Here we compare the sentiment between Facebook and TikTok. It looks like discussions surrounding Facebook uses more trust words while topics about TikTok uses more words that reflect anticipation.

fb_sentiment_analysis <- fb_sentiment %>% 
  count(word, sentiment) %>% 
  group_by(sentiment)

fb_sentiment_analysis %>%  
  top_n(15) %>% 
  ggplot(aes(x = sentiment, y = n )) +
  geom_bar(stat = "identity") +
  coord_flip() +
  ylab("Frequency") +
  xlab("Sentiment") +
  labs(title="Facebook Sentiment")
## Selecting by n

tiktok_sentiment_analysis <- tiktok_sentiment %>% 
  count(word, sentiment) %>% 
  group_by(sentiment)

tiktok_sentiment_analysis %>%  
  top_n(15) %>% 
  ggplot(aes(x = sentiment, y = n )) +
  geom_bar(stat = "identity") +
  coord_flip() +
  ylab("Frequency") +
  xlab("Sentiment") +
  labs(title="TikTok Sentiment")
## Selecting by n

fb_sentiment_analysis %>% filter(!sentiment %in% c("positive", "negative")) %>% 
  mutate(sentiment = reorder(sentiment, -n),
         word = reorder(word, -n)) %>% top_n(10) -> fb_sentiment_analysis2
## Selecting by n
ggplot(fb_sentiment_analysis2, aes(x=word, y=n, fill = n)) +
  facet_wrap(~ sentiment, scales = "free")+ 
  geom_bar(stat ="identity") +
  theme(axis.text.x = element_text(angle = 90, hjust = 1)) + 
  labs(y="count", title="Facebook Sentiment")

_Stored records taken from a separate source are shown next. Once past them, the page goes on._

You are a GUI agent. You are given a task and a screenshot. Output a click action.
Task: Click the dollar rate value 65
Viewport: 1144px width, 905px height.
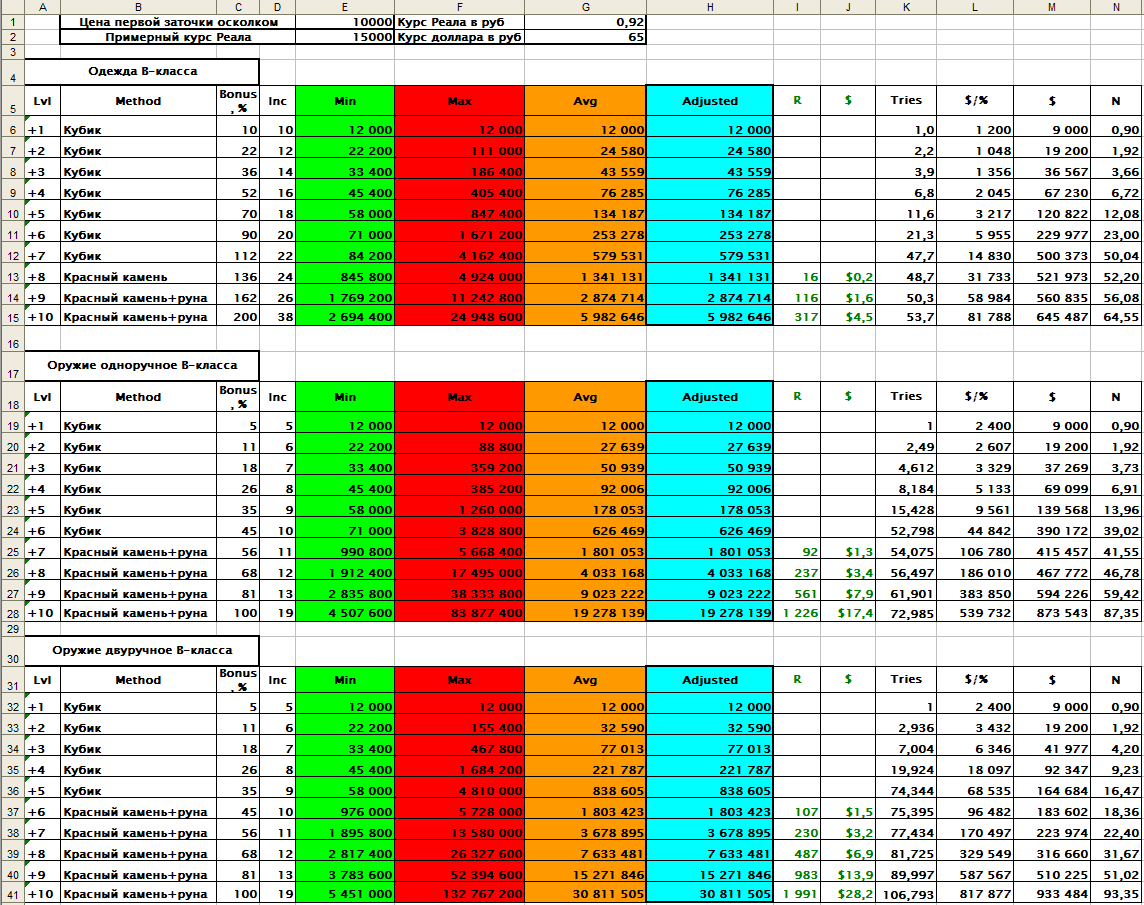(x=586, y=37)
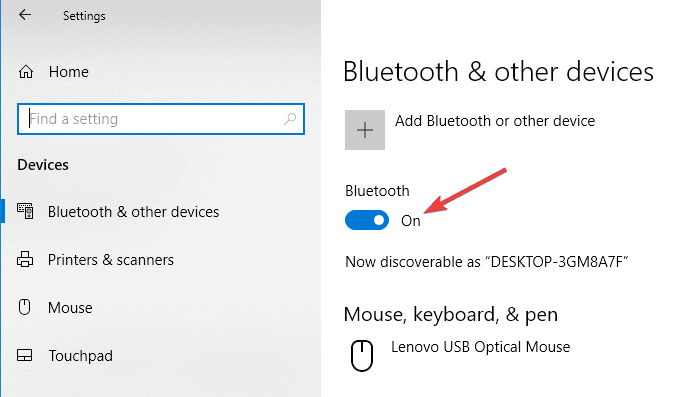693x397 pixels.
Task: Click the Home house icon
Action: [26, 72]
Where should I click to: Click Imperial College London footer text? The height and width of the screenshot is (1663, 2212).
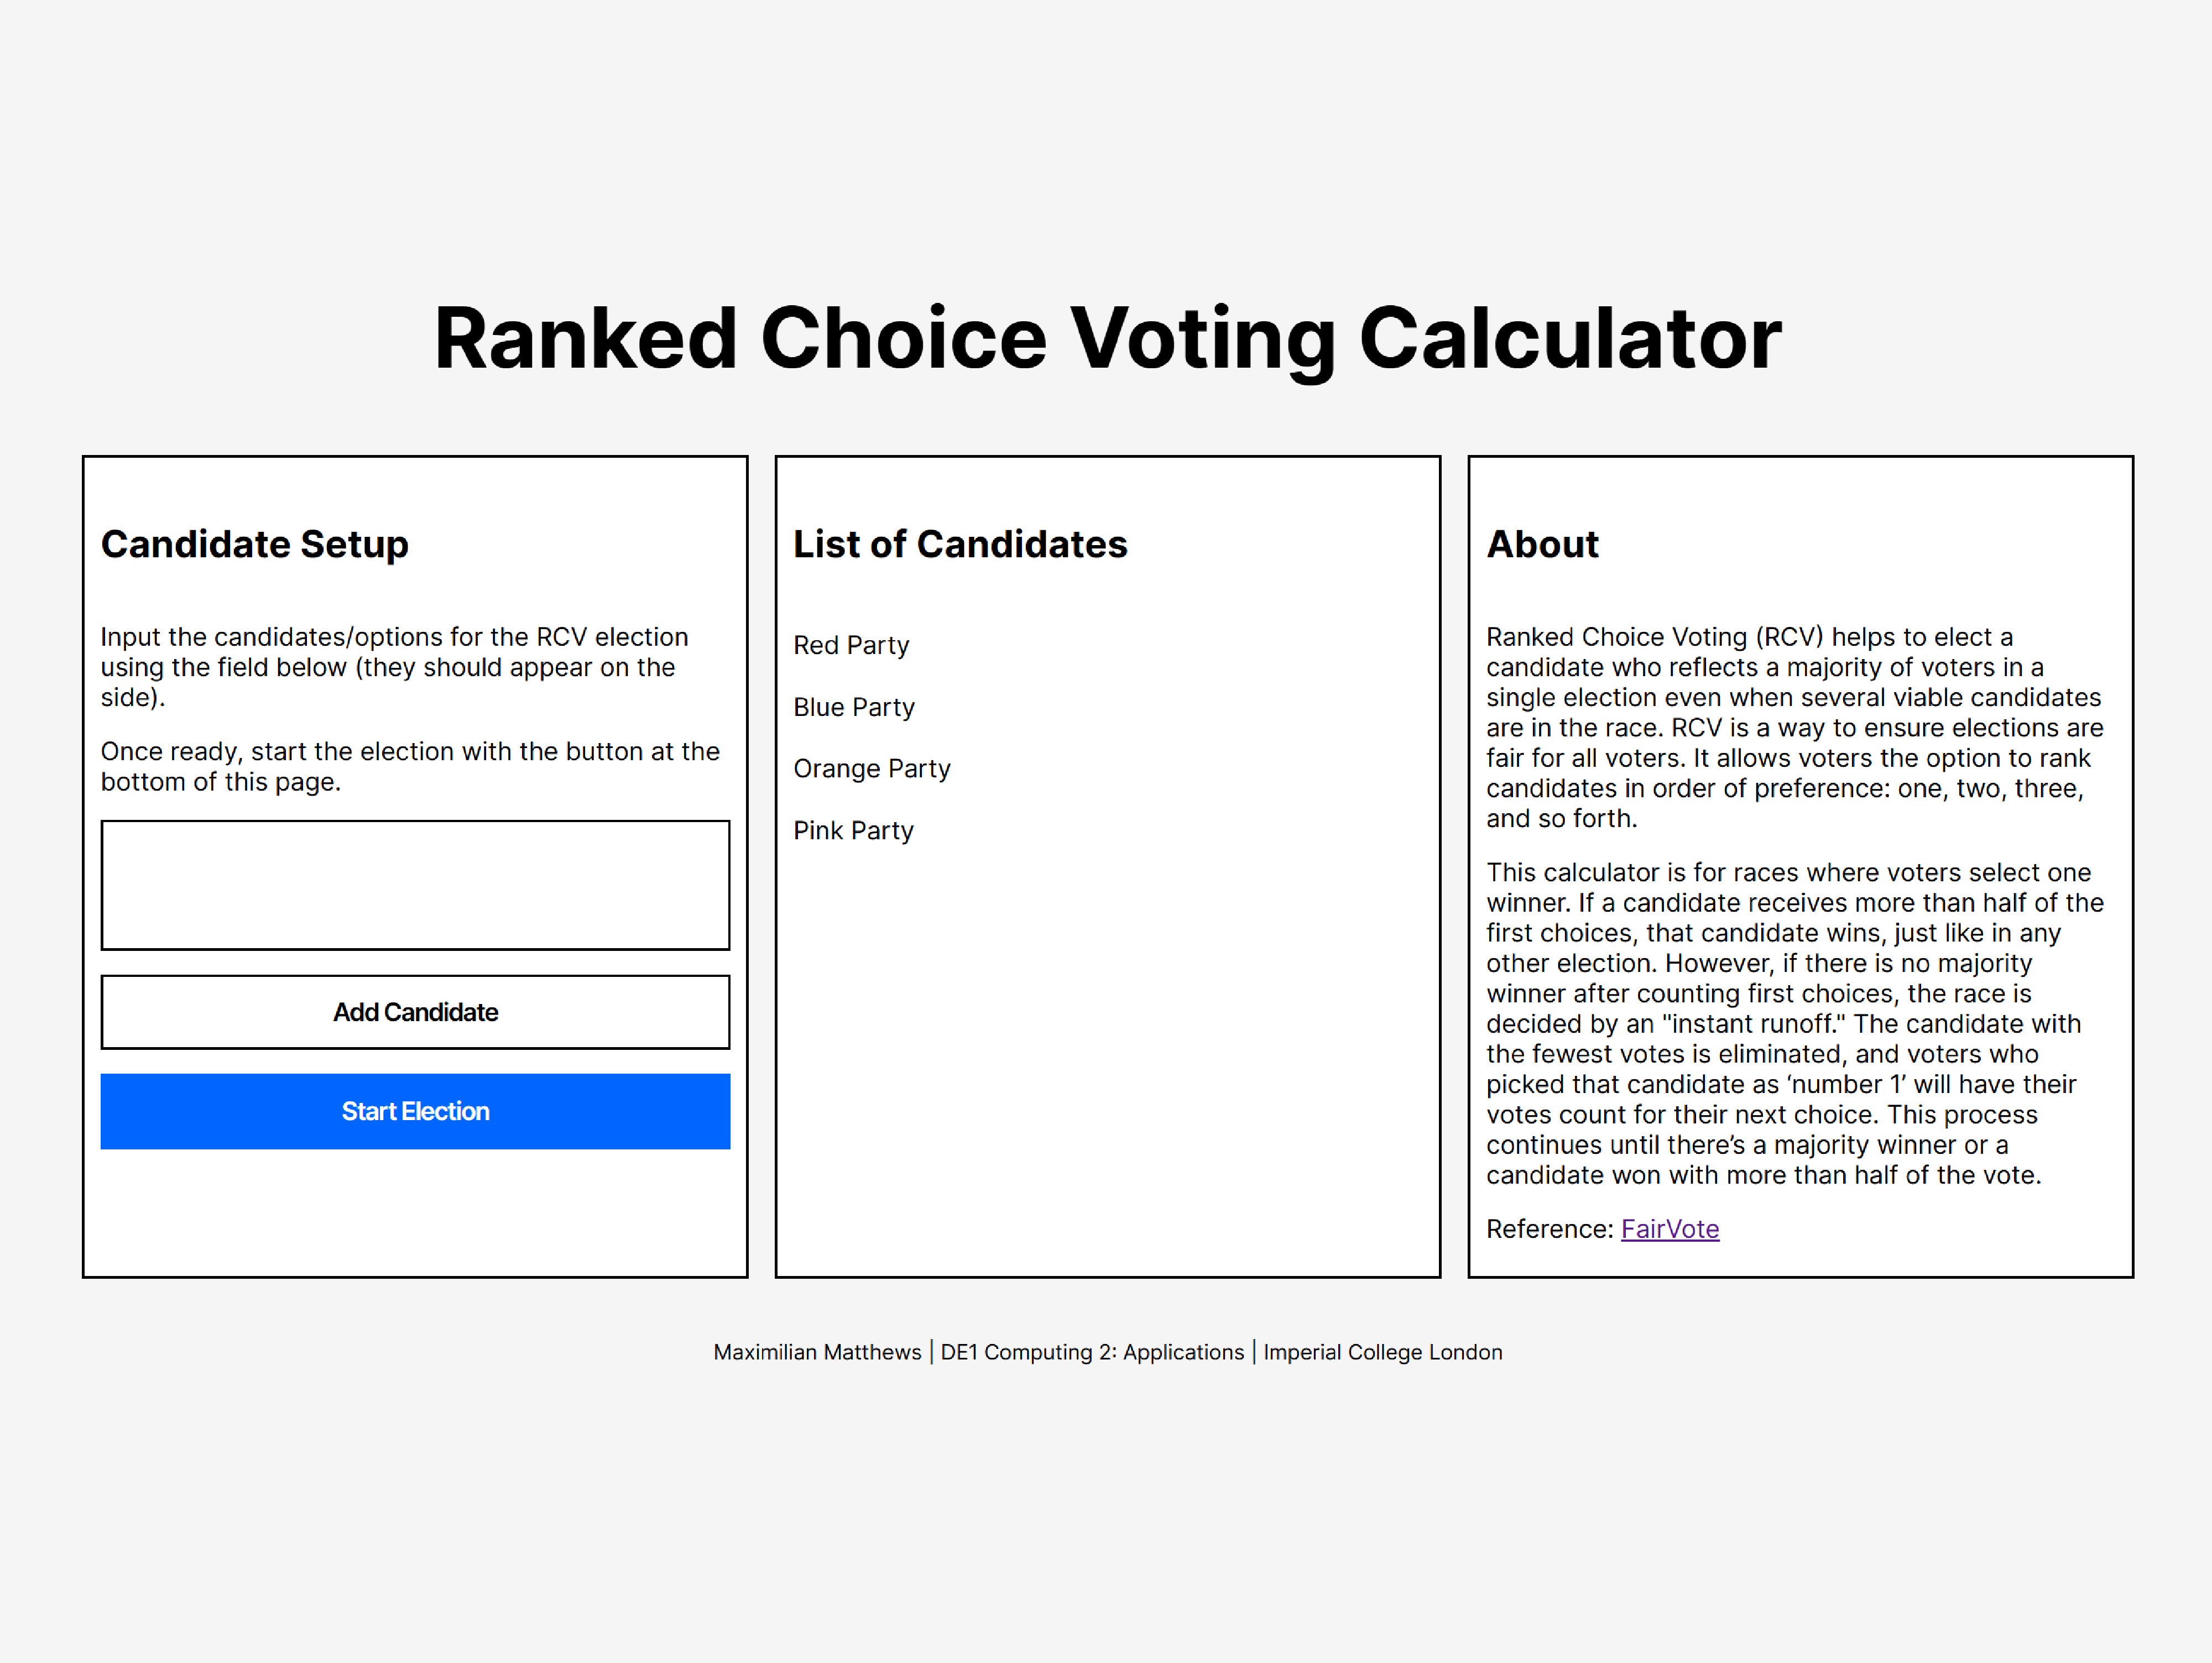[x=1382, y=1352]
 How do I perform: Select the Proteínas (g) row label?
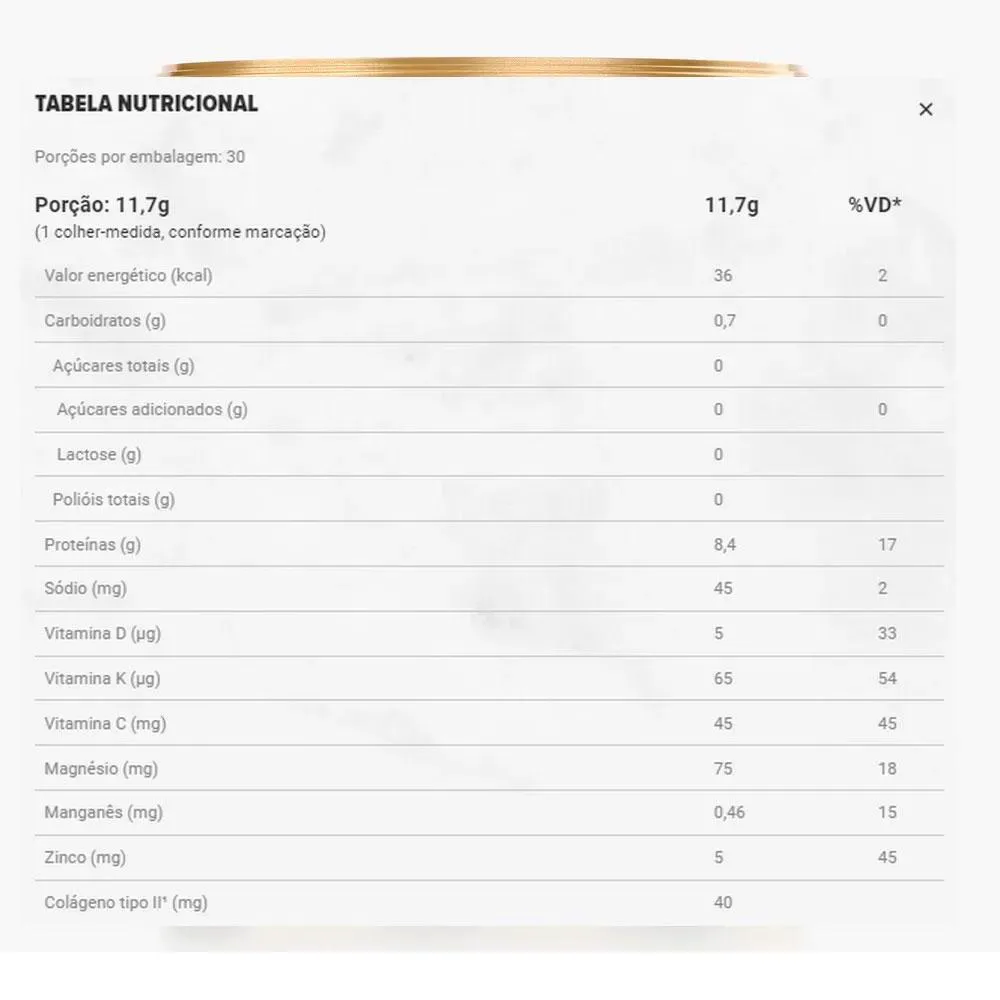pos(92,545)
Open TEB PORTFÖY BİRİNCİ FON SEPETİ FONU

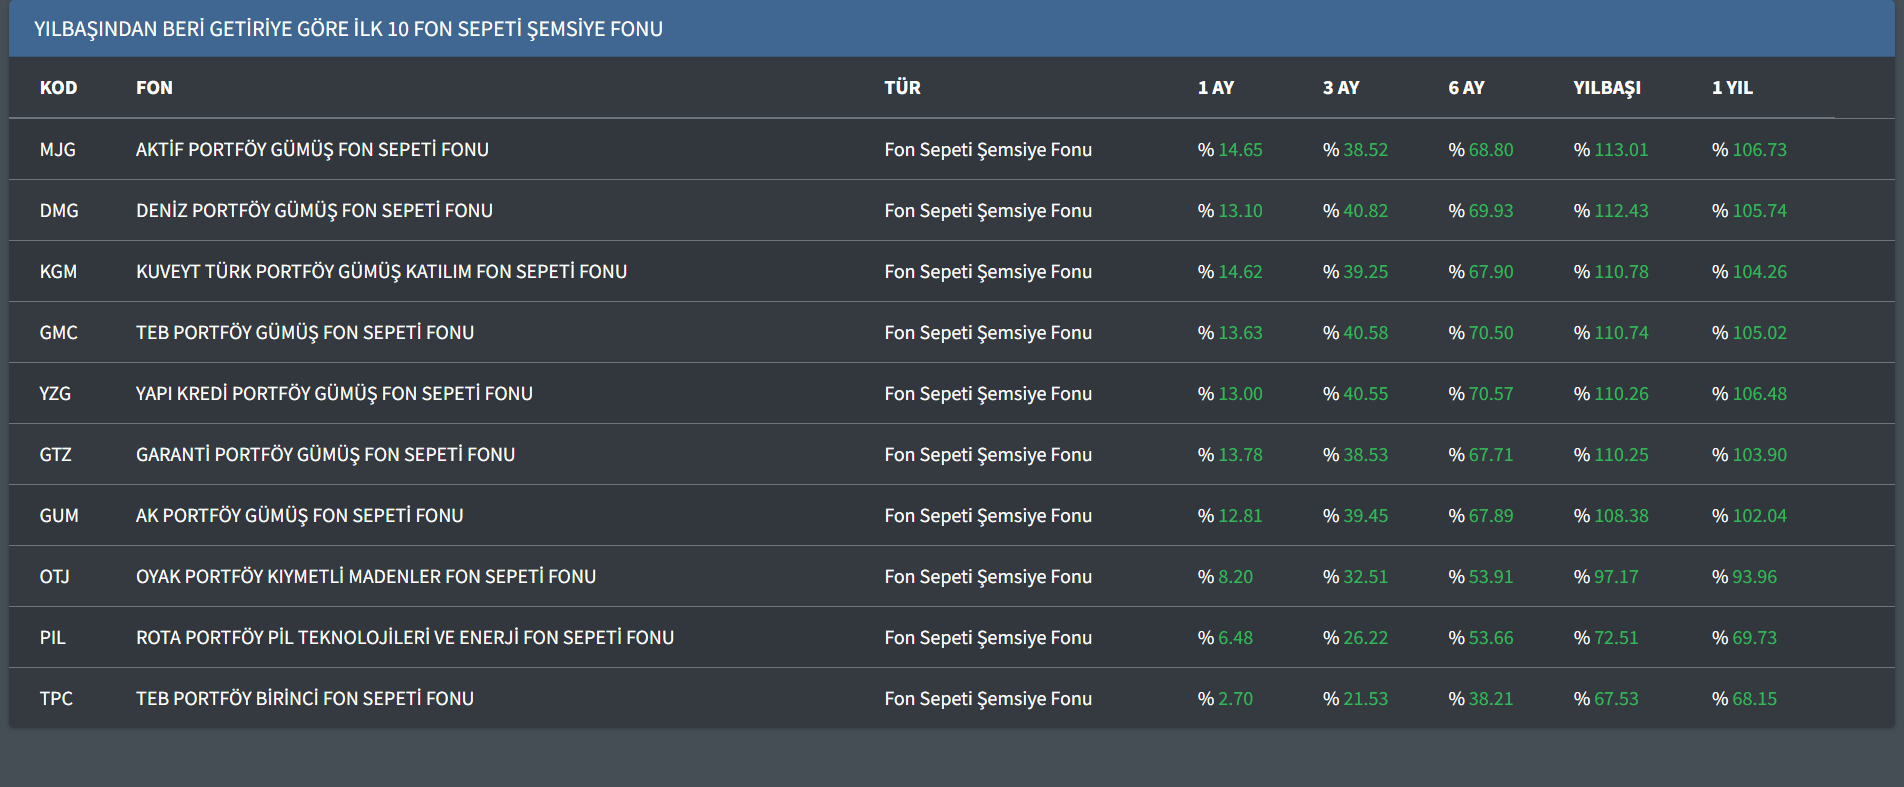point(305,699)
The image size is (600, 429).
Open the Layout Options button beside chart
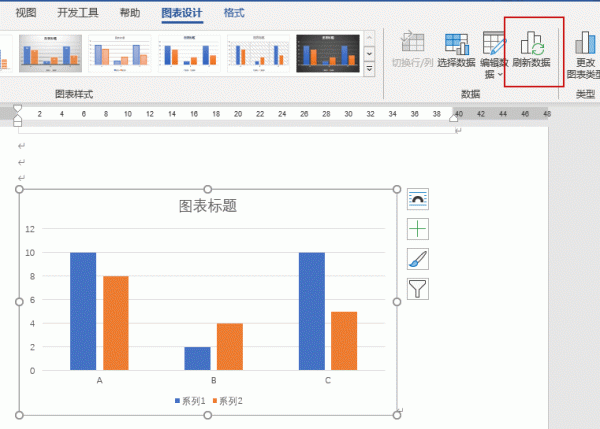[419, 199]
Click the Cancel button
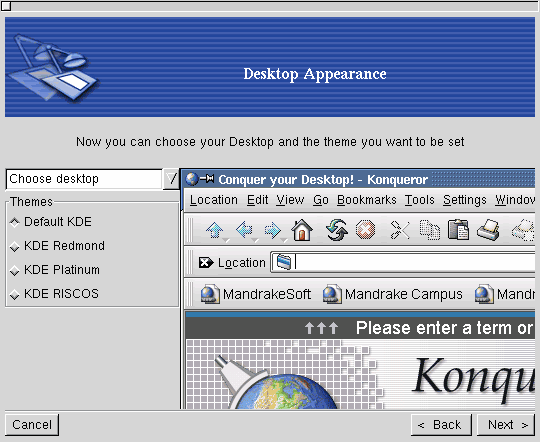Viewport: 540px width, 442px height. point(32,425)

tiktok_sentiment_analysis %>% filter(!sentiment %in% c("positive", "negative")) %>% 
  mutate(sentiment = reorder(sentiment, -n),
         word = reorder(word, -n)) %>% top_n(10) -> tiktok_sentiment_analysis2
## Selecting by n
ggplot(tiktok_sentiment_analysis2, aes(x=word, y=n, fill = n)) +
  facet_wrap(~ sentiment, scales = "free")+ 
  geom_bar(stat ="identity") +
  theme(axis.text.x = element_text(angle = 90, hjust = 1)) + 
  labs(y="count", title="Tik Tok Sentiment")

We also want to visualize common words on Facebook and Tiktok by Wordcloud. The visual depiction indicates to us that “learn”, “center” and “report” are common words, with more secondary common words such as “secure” page“, and”visit" for Facebook account engagement. This could be that Facebook users tweet about account issues. Whereas, TikTok has “top”, “tomorrow”, and “prizes” as common words, and more secondary common words such as “winner,”nominating“, and”grand", indicating that the social media platform likes to promote competitions or giveaways, which makes sense given their younger demographics might enjoy these types of rewards and games.

facebook_cloud <- fb_words  %>% count(word) %>% arrange(-n)
wordcloud(facebook_cloud$word, facebook_cloud$n, max.words = 200, colors = c("#00B2FF", "red", "#FF0099", "#6600CC", "green", "orange", "blue", "brown"))

tiktok_cloud <- tiktok_words  %>% count(word) %>% arrange(-n)
wordcloud(tiktok_cloud$word, tiktok_cloud$n, max.words = 200, colors = c("#00B2FF", "red", "#FF0099", "#6600CC", "green", "orange", "blue", "brown"))

Next, we examine texts on Facebook and Tiktok to see their positive-negative score by using the AFINN sentiment lexicon, a list of English terms manually rated for valence with an integer between -5 (negative) and +5 (positive) by Finn Årup Nielsen between 2009 and 2011.

We use this lexicon to compute mean positivity scores for all words tweeted by each user.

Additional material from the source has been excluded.